If we don’t quickly get serious about climate change, our kids and grandkids are going to suffer. Indeed, the future of our planet is in doubt. It astonishes me that some people, including our president, deny this is a problem.

We can’t let that stop us from doing everything we can do to reduce this threat. Maine once took the lead, starting in 1995 with a statewide greenhouse gas inventory. In 2004 we created a statewide climate action plan, and we achieved those goals in 2010. We are now close to achieving our goals for 2020.

But that’s when our plan ends. It is time for a new plan.

There are things each of us can do, and lots of things we can (and must) do as a state and nation. Here’s what I’ve learned in just the last two weeks.

This year, heat-trapping carbon dioxide experienced its largest jump in seven years. This year, the world spewed 40.9 billion tons of carbon dioxide, up from 39.8 billion tons last year. We are falling far short of what we must do to save our planet.

And we can’t just point our fingers at other countries. For the first time since 2013, carbon emissions in the United States increased, 2.5 percent. And our president is pushing for more oil and coal, absolutely the wrong thing to do. I am appalled that he is opening our very special protected lands in Alaska to oil drilling.

And Congress should enact the carbon fee and dividend bill, which will raise the price of carbon-generating fuels and distribute the money to us.

Two recent reports — one from the University of Maine and one from the federal government — are truly frightening, predicting that those of us in the Northeast will be hit by climate changes both sooner and more severely than other areas. Already, we have suffered terrible losses and impacts in our coastal waters, and all of our major industries — fishing, forestry, agriculture and tourism will be damaged.

Here’s what I read in the federal report: Many of these changes are already affecting coastal and marine ecosystems, posing increasing risks to people, traditions, infrastructure and economies. These risks are exacerbated by increasing demands on these ecosystems to support human use and development. The Northeast has experienced some of the highest rates of sea-level rise and ocean warming in the United States, and these exceptional increases relative to other regions are projected to continue through the end of the century.

Supplied records:
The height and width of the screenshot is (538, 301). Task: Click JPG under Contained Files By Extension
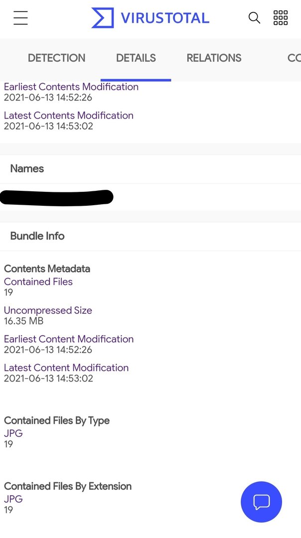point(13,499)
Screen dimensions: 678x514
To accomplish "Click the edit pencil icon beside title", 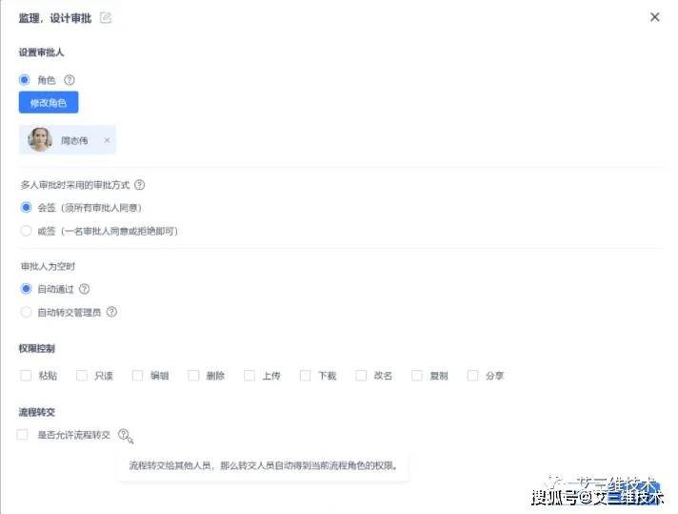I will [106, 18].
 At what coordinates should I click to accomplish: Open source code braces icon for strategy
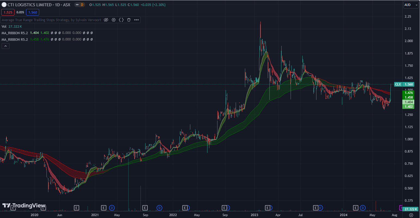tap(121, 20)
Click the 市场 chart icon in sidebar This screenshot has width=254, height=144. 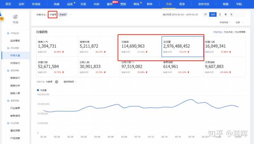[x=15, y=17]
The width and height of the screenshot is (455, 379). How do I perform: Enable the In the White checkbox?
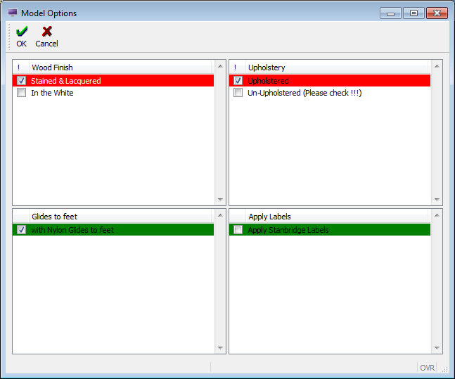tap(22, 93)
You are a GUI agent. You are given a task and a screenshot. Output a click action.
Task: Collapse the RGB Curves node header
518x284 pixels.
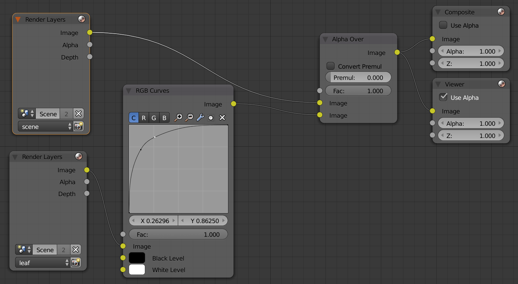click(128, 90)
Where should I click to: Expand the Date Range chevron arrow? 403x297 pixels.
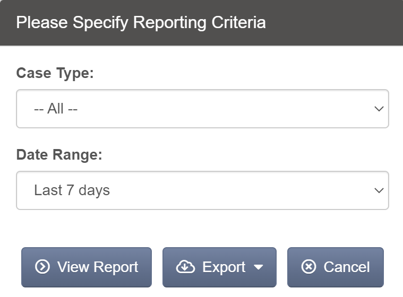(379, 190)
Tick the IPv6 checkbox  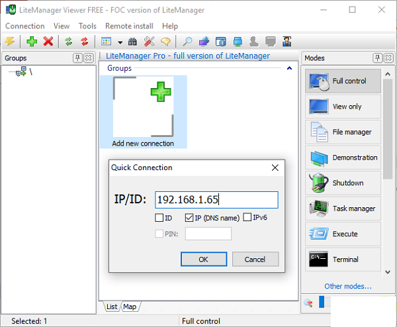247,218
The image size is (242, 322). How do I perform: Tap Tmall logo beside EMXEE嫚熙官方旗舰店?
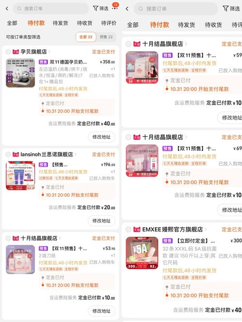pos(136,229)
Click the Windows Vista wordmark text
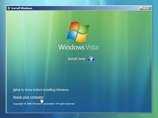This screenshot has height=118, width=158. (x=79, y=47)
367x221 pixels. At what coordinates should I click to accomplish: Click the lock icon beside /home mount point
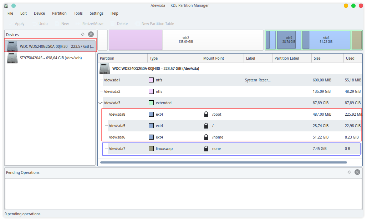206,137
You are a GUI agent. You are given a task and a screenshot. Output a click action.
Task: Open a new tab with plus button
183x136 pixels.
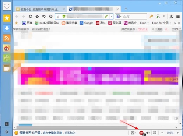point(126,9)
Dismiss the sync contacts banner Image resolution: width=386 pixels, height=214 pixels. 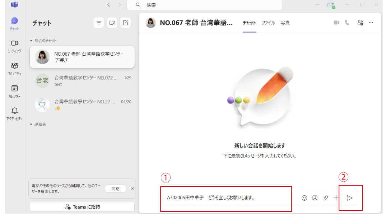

Brief 1:
Answer these questions using the climate change text:
(a) In what year did Maine start its statewide greenhouse gas inventory?
(b) How many billion tons of carbon dioxide did the world emit this year?
(c) By what percentage did carbon emissions in the United States increase?
Brief 2:
Rewrite the climate change text from "If we don’t" up to and including "goals for 2020.", replacing "grandkids" with "grandchildren".

Answer section 1:
(a) 1995
(b) 40.9 billion tons
(c) 2.5 percent

Answer section 2:
If we don’t quickly get serious about climate change, our kids and grandchildren are going to suffer. Indeed, the future of our planet is in doubt. It astonishes me that some people, including our president, deny this is a problem.

We can’t let that stop us from doing everything we can do to reduce this threat. Maine once took the lead, starting in 1995 with a statewide greenhouse gas inventory. In 2004 we created a statewide climate action plan, and we achieved those goals in 2010. We are now close to achieving our goals for 2020.